A Not So Clear Case of Hypercalcemia

Session Information

Category: Fluid‚ Electrolyte‚ and Acid-Base Disorders

  • 1002 Fluid‚ Electrolyte‚ and Acid-Base Disorders: Clinical

Authors

  • Carvalho, Andrei Felipe S., University of Miami Health System, Miami, Florida, United States
  • Alonso, Shawn, University of Miami Health System, Miami, Florida, United States
  • Alcegueire, Kara, University of Miami Health System, Miami, Florida, United States
  • Waheed, Ahmed A., University of Miami Health System, Miami, Florida, United States
Introduction

Hypercalcemia is a frequent finding in clinical practice and is most commonly due to primary hyperparathyroidism or an underlying malignancy.1 Therefore, it is generally recommended that the initial workup begin with determining whether the cause is either parathyroid hormone (PTH)-dependent or independent.1,2 Although this approach is helpful in most cases, here we present a case where the cause is not quite so clear.

Case Description

A 67-year-old woman with a history of hypertension and chronic kidney disease stage 3a, presented with one week of abdominal pain and constipation. On arrival, her vitals were normal, and her exam was notable for mild abdominal tenderness. Initial labs revealed hypercalcemia with a calcium 12.6mg/dL, albumin 3.9g/dL, phosphorous 2.4mg/dL, hemoglobin 9.7g/dL and an elevated creatinine of 2.8mg/dL, with a baseline 1.8mg/dL. Serum PTH was elevated at 677pg/mL, and 25-oH vitamin D was low-normal at 31ng/mL. Imaging showed an 11mm parathyroid mass suspicious for an adenoma, which was presumed to be the cause of the hypercalcemia.
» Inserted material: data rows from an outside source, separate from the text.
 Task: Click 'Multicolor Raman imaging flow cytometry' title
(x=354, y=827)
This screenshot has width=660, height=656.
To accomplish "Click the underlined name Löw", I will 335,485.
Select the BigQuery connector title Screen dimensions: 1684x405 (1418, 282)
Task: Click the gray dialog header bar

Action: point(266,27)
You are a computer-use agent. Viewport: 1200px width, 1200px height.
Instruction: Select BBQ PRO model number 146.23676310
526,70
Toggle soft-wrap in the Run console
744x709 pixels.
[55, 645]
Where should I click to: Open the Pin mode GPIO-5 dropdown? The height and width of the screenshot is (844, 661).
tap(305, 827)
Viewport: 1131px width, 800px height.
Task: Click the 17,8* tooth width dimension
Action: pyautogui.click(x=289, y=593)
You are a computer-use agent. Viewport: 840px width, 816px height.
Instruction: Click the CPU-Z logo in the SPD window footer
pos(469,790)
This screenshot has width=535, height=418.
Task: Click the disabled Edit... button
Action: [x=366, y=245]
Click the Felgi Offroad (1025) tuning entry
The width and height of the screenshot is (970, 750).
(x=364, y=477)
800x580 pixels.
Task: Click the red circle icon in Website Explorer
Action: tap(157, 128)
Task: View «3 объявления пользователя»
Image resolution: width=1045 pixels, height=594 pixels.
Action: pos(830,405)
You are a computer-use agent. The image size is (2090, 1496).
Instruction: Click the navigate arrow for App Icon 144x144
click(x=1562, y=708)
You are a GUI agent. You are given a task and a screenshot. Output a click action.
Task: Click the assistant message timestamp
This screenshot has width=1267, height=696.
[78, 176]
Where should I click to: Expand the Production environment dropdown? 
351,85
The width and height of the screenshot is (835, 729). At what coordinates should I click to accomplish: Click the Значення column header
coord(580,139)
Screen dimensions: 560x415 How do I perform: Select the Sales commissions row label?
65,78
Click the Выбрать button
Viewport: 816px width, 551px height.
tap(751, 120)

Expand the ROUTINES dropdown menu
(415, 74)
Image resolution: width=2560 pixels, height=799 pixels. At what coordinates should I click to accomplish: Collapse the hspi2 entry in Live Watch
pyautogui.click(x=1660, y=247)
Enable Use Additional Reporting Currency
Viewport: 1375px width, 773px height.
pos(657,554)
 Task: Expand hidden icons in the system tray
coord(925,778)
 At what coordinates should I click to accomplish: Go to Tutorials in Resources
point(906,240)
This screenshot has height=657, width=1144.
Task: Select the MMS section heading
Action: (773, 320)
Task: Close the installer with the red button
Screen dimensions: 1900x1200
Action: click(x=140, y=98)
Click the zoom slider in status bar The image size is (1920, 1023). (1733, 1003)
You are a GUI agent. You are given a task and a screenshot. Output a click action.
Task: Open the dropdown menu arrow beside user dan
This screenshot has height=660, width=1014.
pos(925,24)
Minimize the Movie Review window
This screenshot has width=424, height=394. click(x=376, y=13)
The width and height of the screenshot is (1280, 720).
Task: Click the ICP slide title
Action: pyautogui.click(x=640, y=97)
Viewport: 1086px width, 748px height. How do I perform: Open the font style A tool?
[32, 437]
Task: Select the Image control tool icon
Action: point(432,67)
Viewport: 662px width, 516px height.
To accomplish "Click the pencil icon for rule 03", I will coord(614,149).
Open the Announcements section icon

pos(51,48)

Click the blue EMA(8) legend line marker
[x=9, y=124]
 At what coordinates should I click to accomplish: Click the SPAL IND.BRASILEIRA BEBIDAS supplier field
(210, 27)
However, despite adequate intravenous fluids, the patient’s kidney function did not improve as excepted, which in addition to the patient’s age and the anemia, prompted further workup. The patient was then found to have an IgG-kappa monoclonal gammopathy, which led to a bone marrow biopsy revealing 20% plasma cells. The patient was diagnosed with multiple myeloma.

Discussion

Although the hypercalcemia was likely driven by the parathyroid adenoma given the degree of PTH elevation, we suspect that the multiple myeloma was also likely contributing. Interestingly, although the exact mechanism remains unknown, there are numerous case reports, dating back decades, and even a small prospective study describing an association between monoclonal gammopathies, including multiple myeloma, and primary hyperparathyroidism.3,4,5 Given the prevalence of reported cases, some authors suggest ruling out a coexisting monoclonal gammopathy at the time of diagnosis of primary hyperparathyroidism, particularly in the elderly and those with difficult to control hypercalcemia.5,6,7 As seen in this case, had it not been for the additional lab abnormalities the diagnosis of myeloma would have likely been delayed. Thus, this case gives us an opportunity to highlight a clinically important association between primary hyperparathyroidism and monoclonal gammopathies.